In 2023 for the Phillies, he batted .167/.286/.208 in limited action across 23 big–league games. Although he played only seven games in center field, Guthrie tied for third in the NL with two double plays from center field. In Triple–A, he batted .281/.385/.476 in 96 at–bats, playing primarily center field. On June 19, 2023, he was designated for assignment by Philadelphia after Darick Hall was activated from the injured list.

===San Francisco Giants===
On June 22, 2023, Guthrie was traded to the San Francisco Giants in exchange for cash considerations. In nine games for the Triple–A Sacramento River Cats, he batted .275/.310/.375 with one RBI and one stolen base. Guthrie was designated for assignment by the Giants on July 6, following the promotion of Mauricio Llovera.

===Atlanta Braves===
On July 13, 2023, Guthrie was claimed off waivers by the Atlanta Braves, and optioned to the Triple–A Gwinnett Stripers. He hit .306 in 10 games for Gwinnett before he was designated for assignment on August 4. He cleared waivers and was sent outright to Triple–A on August 6. Guthrie elected free agency following the season on November 6.

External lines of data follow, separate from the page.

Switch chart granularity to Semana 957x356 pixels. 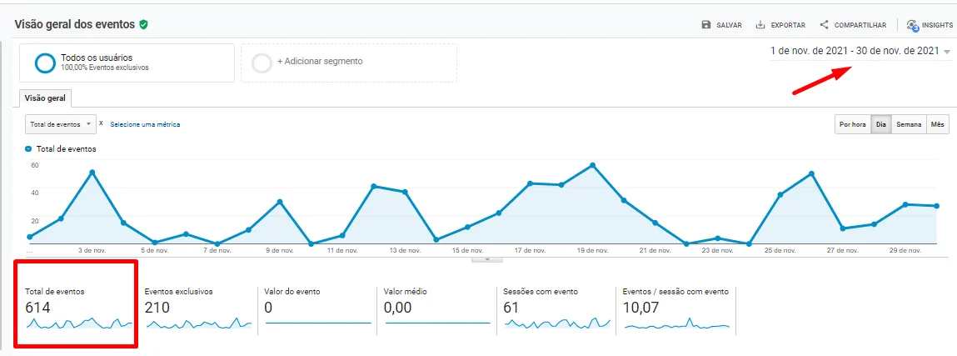(909, 124)
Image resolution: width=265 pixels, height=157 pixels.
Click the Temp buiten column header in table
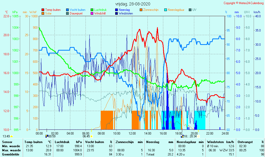click(34, 142)
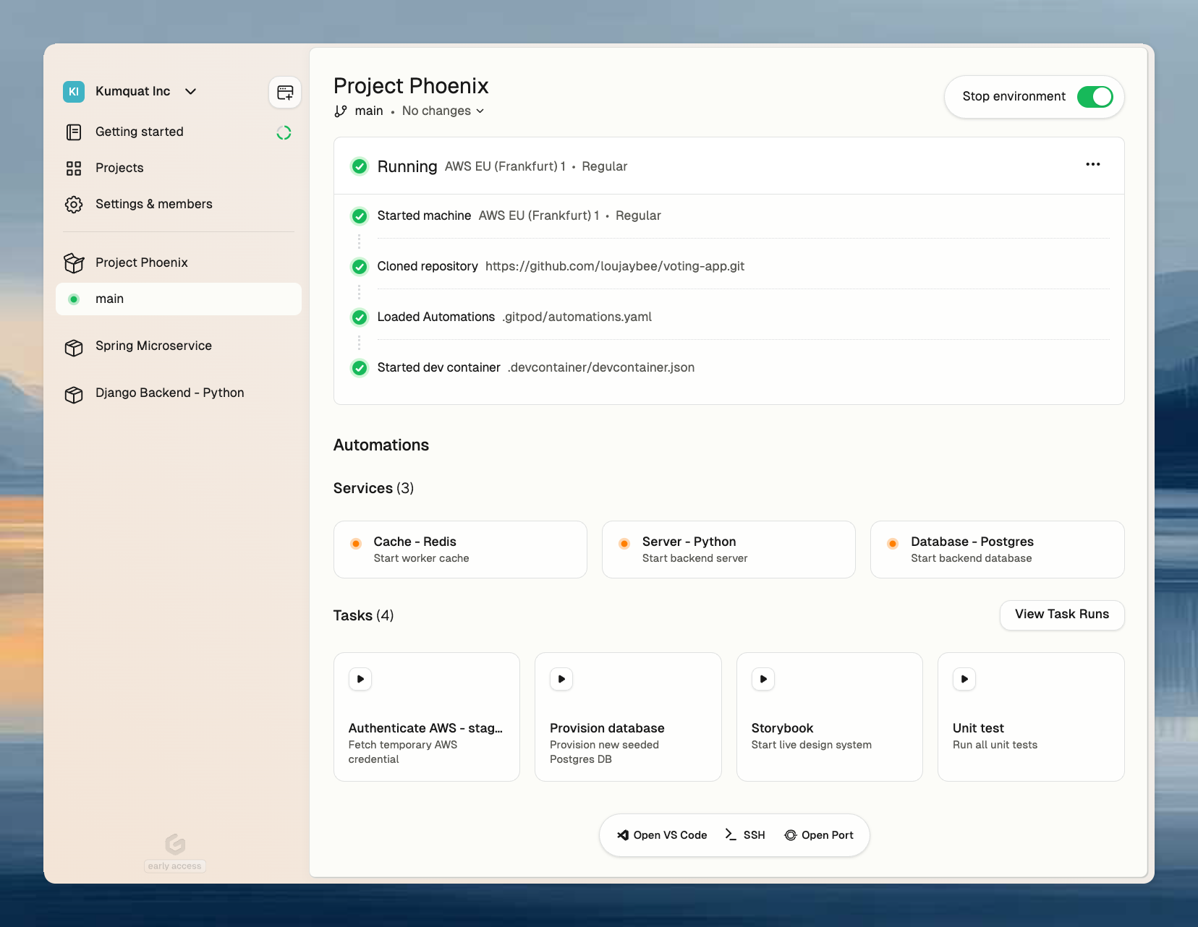The height and width of the screenshot is (927, 1198).
Task: Click the Open Port globe icon
Action: pos(791,834)
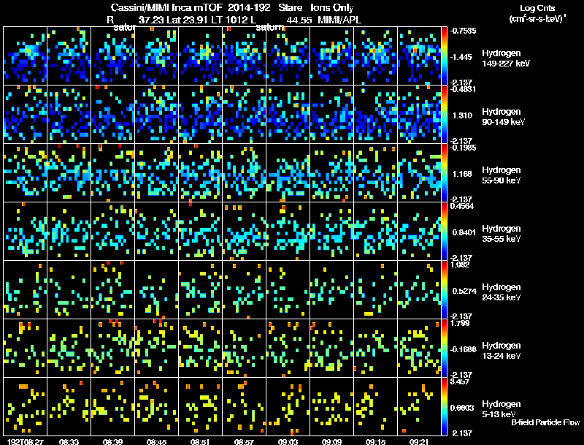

As of the end of the 2023 season, Guthrie had batted .289/.357/.434 in his three years playing Triple-A baseball. In his professional career, he had played 115 games in center field, 104 at shortstop, 96 at second base, 74 at third base, 54 in right field, and 44 in left field.

In his limited major league career Guthrie had a 16.1% walk rate through 2023, and in his first two season in the majors had ranked in the 88th and 82nd MLB percentile for sprint speed.

===Boston Red Sox===
On February 7, 2024, Guthrie signed a minor league contract with the Boston Red Sox. In 51 appearances for the Triple-A Worcester Red Sox, he batted .254/.321/.303 with one home run, 12 RBI, and 11 stolen bases. Guthrie elected free agency following the season on November 4.

===Gastonia Ghost Peppers===
On April 17, 2025, Guthrie signed with the Gastonia Ghost Peppers of the Atlantic League of Professional Baseball. On July 18, Guthrie tied an ALPB record with six hits in a 16-4 victory over the Staten Island FerryHawks. In 104 Pleatsnces for Gastonia, he batted .325/.375/.550 with 18 home runs, 88 RBI, and 20 stolen bases.

===Leones de Yucatán===
On November 24, 2025, Guthrie signed a with the Leones de Yucatán of the Mexican League.